Elizabeth (Betsy) Levy Paluck is a professor in the department of psychology and the Princeton School of Public and International Affairs at Princeton University, where she also serves as deputy director of the Center for Behavioral Science & Policy. She is known for her work on prejudice, social norms and conflict reduction. She is best known for creating large-scale field experiments utilizing theoretical social psychology strategies and tools to formulate effective and practical methods for reducing conflict and discrimination. Due to her extensive work investigating the influences of the Rwandan genocide and her work with high school bullying, Paluck is considered a leading authority on field-tested methods of changing intolerant and aggressive social behavior.

In 2017, Paluck won the MacArthur Fellow Award, known as the "Genius Grant" for "[u]nraveling how social networks and norms influence our interactions with one another and identifying interventions that can change destructive behavior."

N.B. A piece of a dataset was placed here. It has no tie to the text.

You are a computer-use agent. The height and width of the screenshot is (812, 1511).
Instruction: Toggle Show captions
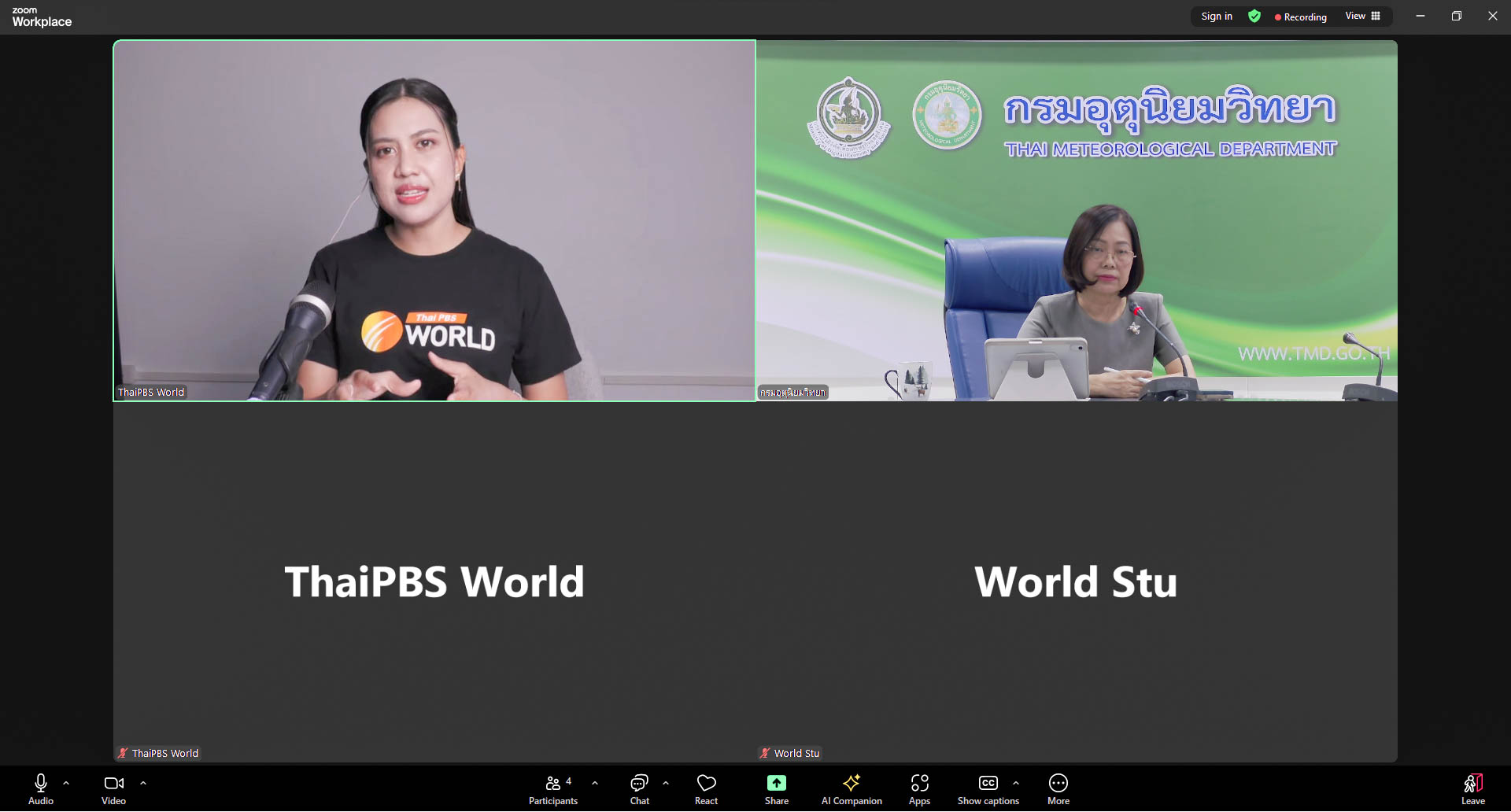[x=988, y=789]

Paluck has published over 50 academic papers and has been profiled, quoted and interviewed in the New Yorker, Slate, NPR, the Cut and various Psychology magazines.

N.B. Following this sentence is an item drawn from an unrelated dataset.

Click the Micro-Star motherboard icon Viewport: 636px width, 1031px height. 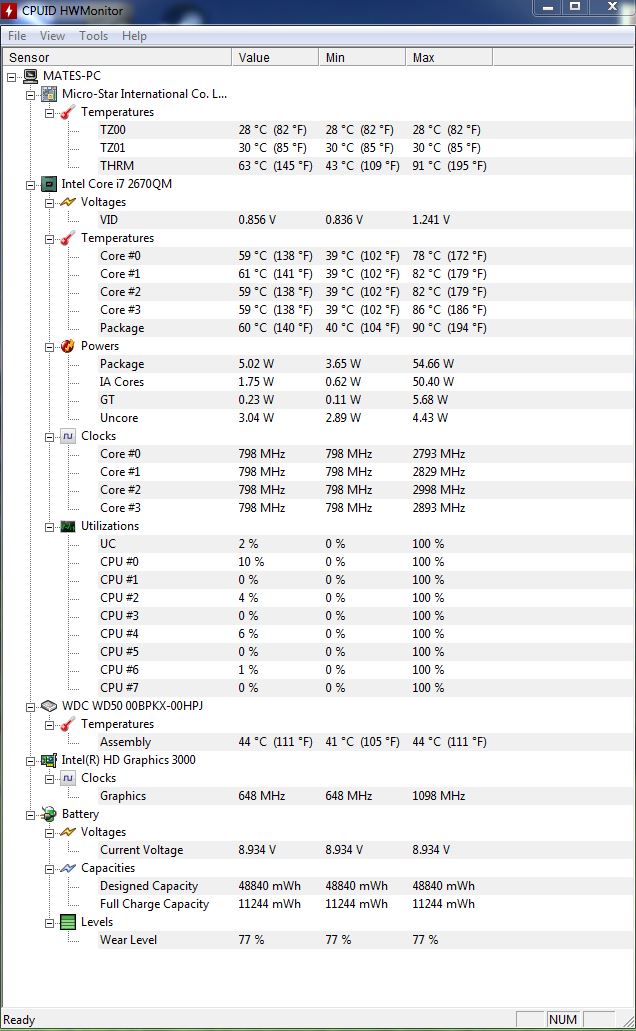pos(49,94)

==Advisory positions and distinctions==
- Ideas 42, Senior Researcher, Advisory Board
- Princeton University Old Dominion Faculty Fellow
- Princeton University Experiments in Governance and Politics, Executive Committee (EGAP)
- Consortium for Police Leadership in Equity
- Affiliate, Crime Lab New York, Urban Labs, University of Chicago

==Select awards==
- 2024 American Academy of Political and Social Science Award
- 2017 MacArthur Award Winner, "Genius Grant"
- 2013 The Sage Young Scholars Award from the Society of Personal and Social Psychology
- 2010 Cialdini Prize for Field Research

==Selected articles==

- Paluck, E. L. (2006). Diversity training and intergroup contact: A call to action research. Journal of Social Issues, 62(3), 577–595.
- Paluck, E. L. (2009). Reducing intergroup prejudice and conflict using the media: a field experiment in Rwanda. Journal of Personality and Social Psychology, 96(3), 574–587.
- Paluck, E. L., & Green, D. P. (2009). Deference, dissent, and dispute resolution: An experimental intervention using mass media to change norms and behavior in Rwanda. American Political Science Review, 103(4), 622–644.
- Paluck, E. L., & Green, D. P. (2009). Prejudice reduction: What works? A review and assessment of research and practice. Annual Review of Psychology, 60, 339–367.
- Paluck, E. L., & Shepherd, H. (2012). The salience of social referents: A field experiment on collective norms and harassment behavior in a school social network. Journal of Personality and Social Psychology, 103(6), 899–915.